### PROVIDED PASSAGE
§
Zuo-Yue-Zi is a traditional practice in which mothers, who have just given birth, are asked to sit around and do very little the immediate month after the birth.
This includes: not washing your hair, not showering, brushing your teeth, climbing stairs, carrying your baby, crying, eating or drinking cold foods, having sex, using air conditioning, leaving the house, reading or watching TV or surfing the Internet.
The idea is to replenish the blood and fluid loss a woman goes through during child-birth and is aimed at rest and relaxation, along with ‘healthy’ foods, in order to get you back to how you were pre-birth.
That’s the idea, however, zuo-yue-zi is also known as postpartum confinement and it is fair to say not everyone is convinced it’s a good thing, that includes the medical practice who have found it can increase depression and the whole ‘not handling of your baby’ goes against their advice too.
This brings us to A Dire Strait, a short movie by writer and director Liang-Chun Lin, that recently screened at the Dances With Films festival where it won the Grand Jury Award for shorts.
It sees Demi, Christine Liao (“Broken Layers (Short)”, “Full Disclosure (Short)”), having to endure this confinement at the hands of her mother-in-law Lee Chen (“Bullet Train”, Good Trouble (TV)”), whilst her husband Willis Chung (“Fresh Off the Boat (TV)”, “Little America (TV)”) appears to kow-tow to his mothers wishes.
Demi’s father-in-law meanwhile, the unspeaking Jason Wang (“Stephanie (Short)”, “Beneath the Banyan Tree”), could be her only help in the household.
We see Demi being fed chicken soup, asked to stay in bed, being cleaned by her father-in-law whilst she is breast feeding her son Tyler. She visibly hates all of this, whilst at night she secretly takes deliveries of burgers for something other than chicken soup.
Things reach breaking point when Demi’s husband won’t answer her when she asks if they are still going to legally register their son as Tyler, rather than the Tung Tung(?) her mother-in-law uses. That and her waking up to find her long hair has been cut without her knowing.
Demi snaps, grabs Tyler and leaves, allowed out, probably by her father-in-law who, silently, appears to be the only one on her side. Will she return? What will happen when she does?
The short film is well shot, made intense by the soundless start and with few words being spoken throughout. There’s also close-ups of a struggling Demi which add to this intenseness, whilst Christine Liao is great as Demi, smiling to her mother-in-law when she must, until she can’t take it any further, then smiling for herself.
It appears, to me at least and I’m hardly qualified in the post-partum world, to be a great movie to highlight the practice of zuo-yue-zi, to make people aware of it, get people talking and discussing it, both the good and bad sides, whatever your opinion.
THE QUICK SELL
Demi has stayed in bed for weeks due to the Chinese postpartum tradition. Although she tries to be as cooperative as possible, the weeks-long confinement and endless chicken soup push her to her limit.
§
### MATERIAL PROVIDED
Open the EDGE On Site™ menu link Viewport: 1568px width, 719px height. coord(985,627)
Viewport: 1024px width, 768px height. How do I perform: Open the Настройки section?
§
### STUDY QUESTIONS
(1) Please echo the review of A Dire Strait word for word, everything from "Demi’s father-in-law meanwhile, the" down to "than chicken soup.".
(2) Answer these questions from the review of A Dire Strait, one line each:
(a) What award did the film win at the Dances With Films festival?
(b) What food does Demi secretly have delivered at night?
(c) What does Demi discover about her hair when she wakes up?
(3) List every actor the review of A Dire Strait names as appearing in the film.

### TASK RESULTS
(1)
Demi’s father-in-law meanwhile, the unspeaking Jason Wang (“Stephanie (Short)”, “Beneath the Banyan Tree”), could be her only help in the household.
We see Demi being fed chicken soup, asked to stay in bed, being cleaned by her father-in-law whilst she is breast feeding her son Tyler. She visibly hates all of this, whilst at night she secretly takes deliveries of burgers for something other than chicken soup.

(2)
(a) The Grand Jury Award for shorts
(b) Burgers
(c) Her long hair has been cut without her knowing.

(3)
Christine Liao
Lee Chen
Willis Chung
Jason Wang